4. Memory Management: Arena and Heap
Memory allocation is crucial for speed. For the AST nodes, I use a memory arena (llvm::BumpPtrAllocator). The compiler reserves a massive block and simply advances a pointer for each allocation in $O(1)$. Everything is freed at once at the end, as in Clang.
For the Prysma language itself, I implemented dynamic allocation with the new and delete keywords, which communicate with libc’s malloc and free. Loops also manage their stack via LLVM’s alloca instruction.
5. Unit and Functional Testing System
To ensure the reliability of the backend, I implemented a robust pipeline. I use Catch2 for C++ tests of the AST and the register. I also developed a test orchestrator in Python (orchestrator_test.py) that uses templates to compile and execute hundreds of files simultaneously. This allows testing recursion, variable shading, and thread collisions. Deployment is blocked by GitHub Actions if a single test fails.
6. Execution Volume and Work Methodology
Systems engineering demands a significant amount of execution time. To make this much progress in 8 weeks, I worked 14 hours a day, 7 days a week. Designing an LLVM backend requires reading thousands of pages of documentation and debugging complex memory errors.

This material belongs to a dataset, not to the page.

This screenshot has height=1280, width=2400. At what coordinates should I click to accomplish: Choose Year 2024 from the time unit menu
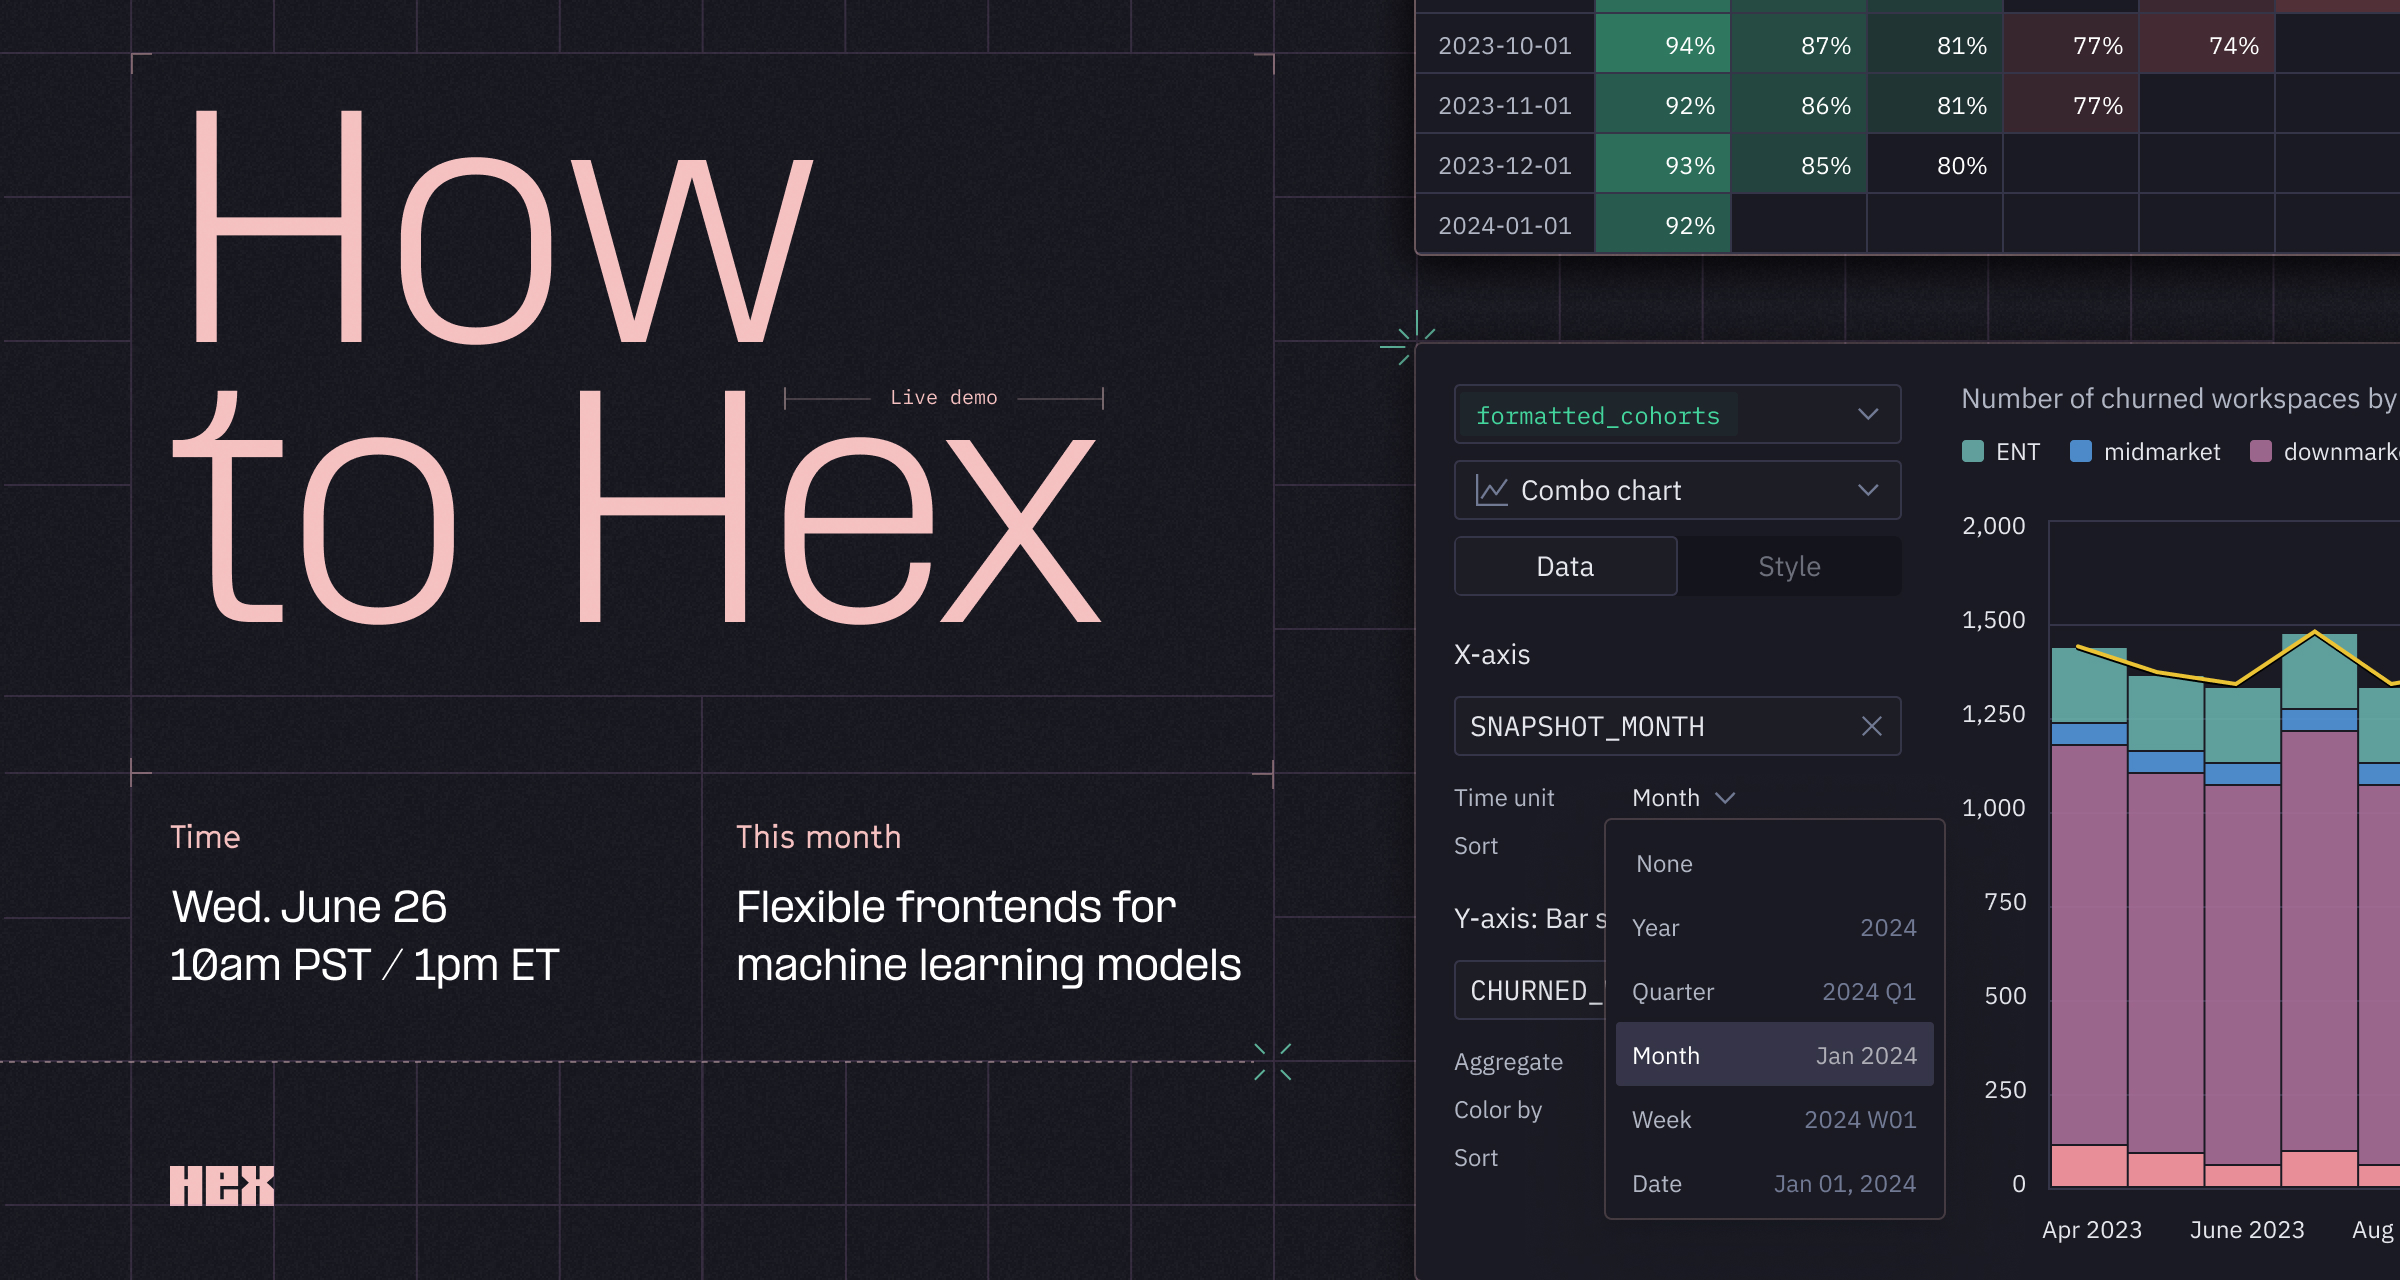tap(1773, 927)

AI was a great help in understanding this complexity. My method was iterative: I generated LLVM IR code (version 18) from C++ code to inspect and understand each line. I combined Doxygen’s technical documentation with questions posed to the AI to master everything. To maintain this pace, I managed my fatigue with caffeine (a maximum of three times a week to avoid upregulation), accepting the impact on my mental health to achieve my goals. I was completely absorbed by the project.
7. Data-Oriented Design (Work by Félix-Olivier Dumas)
Félix-Olivier Dumas joined the Prysma team to restructure the project’s algorithmic foundation. He implemented a Data-Oriented Design (DOD) architecture for managing the AST, which is more efficient.
In its system (currently being finalized), a node is a simple integer (node_id_t). Data (name, type) is stored in Sparse Sets as flat arrays. The goal is to maximize the L1/L2 cache: by traversing aligned arrays, the CPU can preload data and avoid cache misses. It also uses Tag Dispatching in C++ to link components at no runtime cost (zero-cost abstraction), without v-tables or switch statements.
8. Current State of the Language
Prysma is currently a functional language with stable capabilities:
Syntax: Primitive types (int32, float, bool), full arithmetic, and operator precedence.
Structures: If-else conditions and while loops.
Functions: Recursion support and passing arguments by value.
Memory & OOP: Native arrays, classes, inheritance, and heap allocation.
Tools: Error diagnostics (row/column), Graphviz export of the AST, and a VS Code extension for syntax highlighting.
9. Roadmap and Future Vision
The project is evolving, and here are the planned objectives:
Short term (v1.1): Development of the Standard Library (lists, stacks, queues) and an import system for linking C libraries.
Medium term (v1.2): Support for Generics (templates), addition of Namespaces, and stricter semantic analysis for type checking.
Long term: Just-In-Time (JIT) compilation, integration of the inline assembler (asm {}), and custom SSA optimization passes.
The project is open source, and anyone interested in LLVM or Data-Oriented Design can contribute to the project on GitHub. The code is the only judge.